**Data extracts:**
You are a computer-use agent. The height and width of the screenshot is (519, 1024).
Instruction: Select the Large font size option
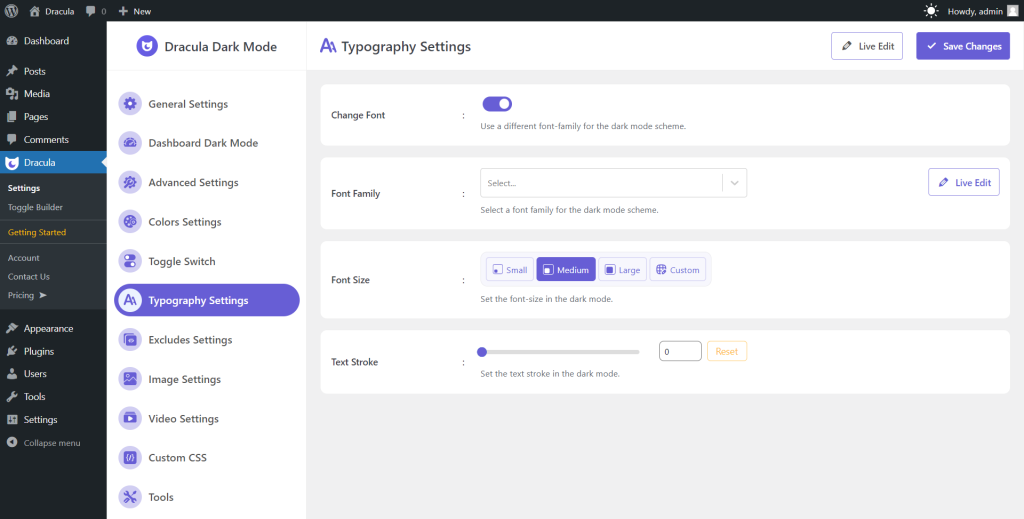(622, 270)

---

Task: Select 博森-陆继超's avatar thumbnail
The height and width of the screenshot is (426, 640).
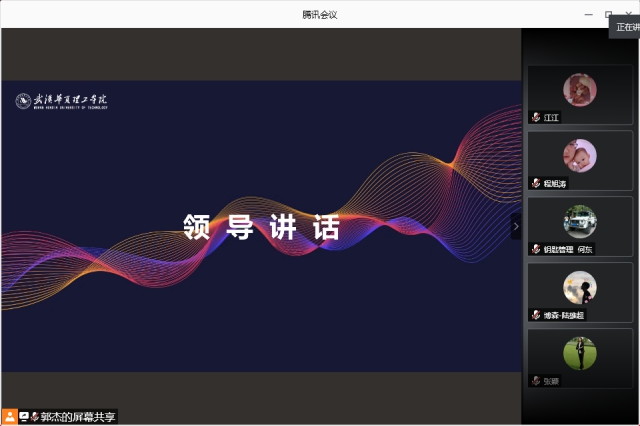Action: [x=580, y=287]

* * *

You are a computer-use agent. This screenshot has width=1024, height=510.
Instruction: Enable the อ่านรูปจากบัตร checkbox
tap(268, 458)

**Prompt:** Go through the listing, and whenever a line contains the string "agent", copy that line.

**Answer below:**
You are a computer-use agent. The height and width of the screenshot is (519, 1024).
You are a computer-use agent. This screenshot has width=1024, height=510.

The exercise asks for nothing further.